(QUOTED PASSAGE):
_ _ _ _
The selection of Hillsgrove created a furor
All of Rhode Island was thrust into the modern age as a result of Charles A. Lindbergh's historical solo flight over the Atlantic Ocean to the Le Bourget Airport in Paris on May 20 21, 1927. Lindbergh's visit to Rhode Island in July 1927 did much to spur the demand for an airport in the state.
Lindbergh commented on the superiority of European airports over those in the U.S. and spoke on the idea of government subsidies versus private enterprise. He pointed out that "...At Providence I find it takes an hour to come from the field where I landed (Quonset) to the city. It took forty five minutes to come from Hartford to Providence...(by air)."
Predicting the future
Lindbergh was optimistic concerning the development of commercial aviation and said, "Now there is coming rapidly enough demand for planes for purposes of commerce. No longer do we have to reconstruct army and navy planes for commercial purposes. Planes are now being constructed for commercial use. As things are now being developed we are going to have a finer system of commercial aviation than they now have in Europe..."
_ _ _ _
(DATA SEGMENT):
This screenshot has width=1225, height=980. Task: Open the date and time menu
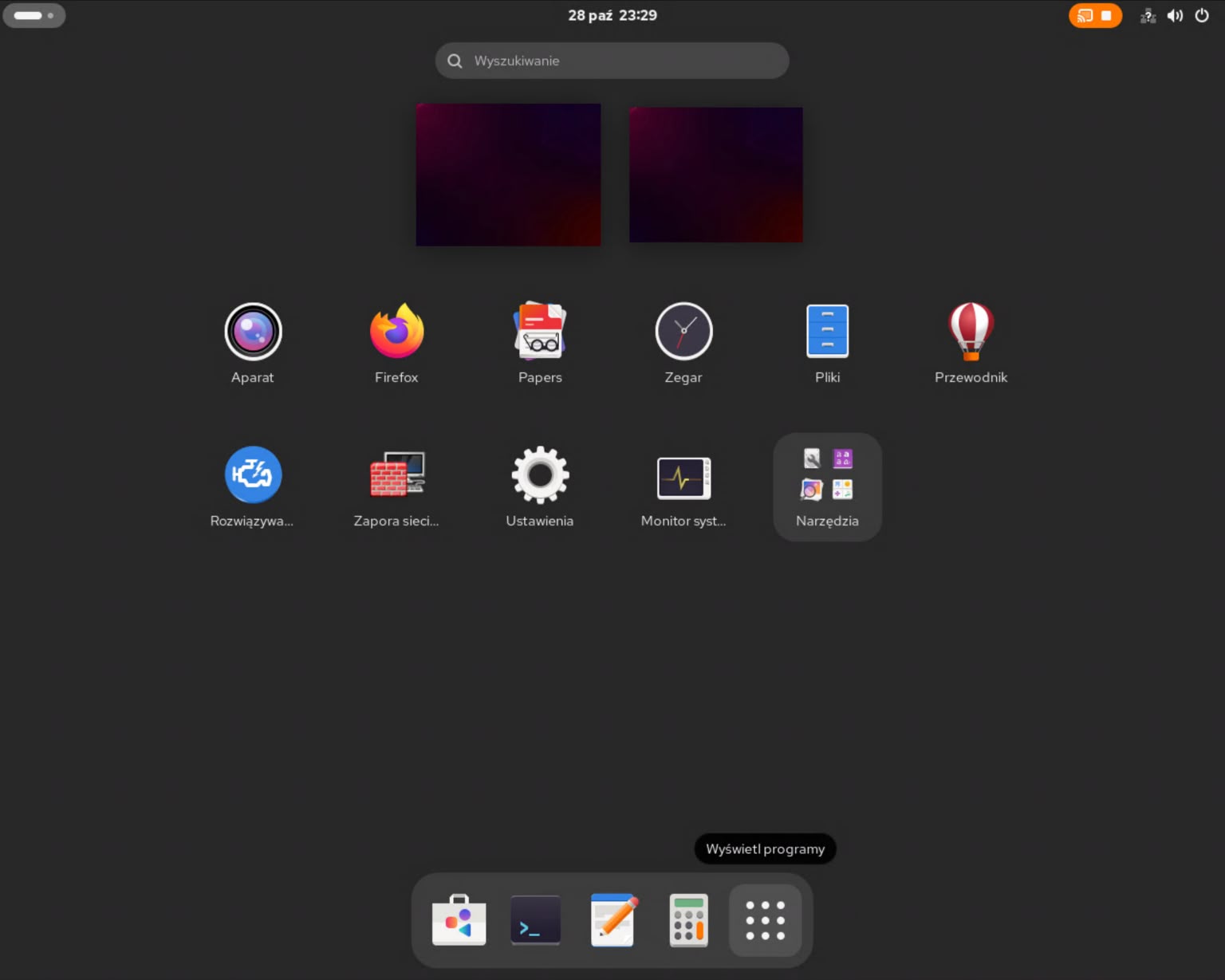[612, 16]
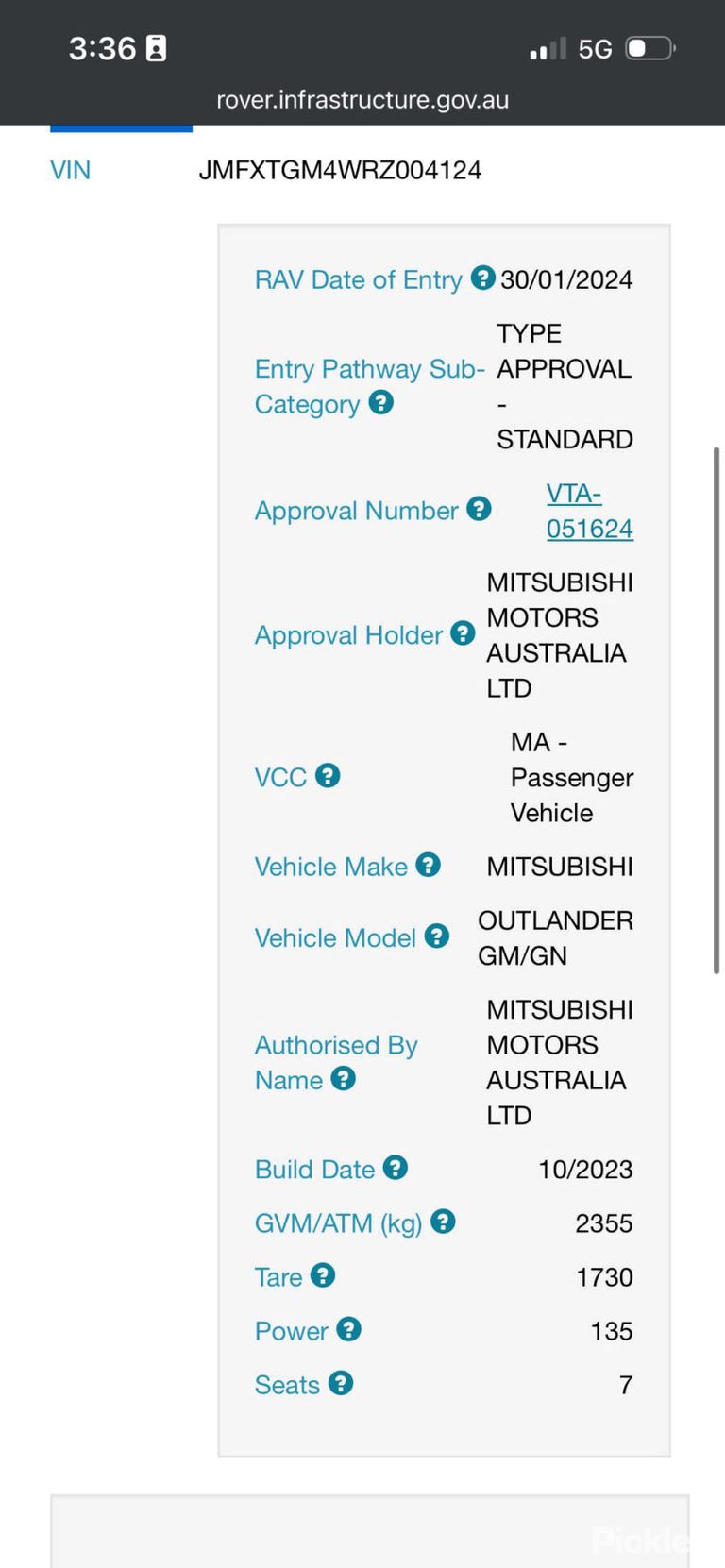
_ _ _ _
(YOUR TASKS):
• a. In the passage on Lindbergh and Rhode Island's push for an airport, how long did Lindbergh say the trip from his landing field to Providence took?
• b. Resume the passage on Lindbergh and Rhode Island's push for an airport, picking up after its final sentence.

(RESPONSE LIST):
• a. An hour.

• b.
Gaspee Point considered
Rhode Islanders were convinced by Lindbergh's efforts and approved a state airport by more than 76,000 voters out of 85,650 in the general election of 1928. The feeling among the voters and the experts at the time was that Gaspee Point and Spring Green would be the site selected. One of the main reasons for the desirability of having an airport at Gaspee Point was the concept in the Twenties that a landing area on water was as important as a suitable land site. Gaspee Point and the adjoining area at Spring Green could combine both and could be approached without being hindered by tall buildings or high tension wires.
The Providence Chamber of Commerce strongly recommended Gaspee Point and in a widely circulated report listed several reasons for the choice. It urged the selection of Gaspee as it had ample surface, free approaches; ready accessibility to land and sea planes, and was close to the point of greatest concentration of population.
To emphasize its points, the Chamber even went on to measure the distance from the Biltmore Hotel to Gaspee as 7.3 miles and said it was just 16 minutes driving time. Experts, from aviators to industrialists, hailed the site as the only ideal location in the state.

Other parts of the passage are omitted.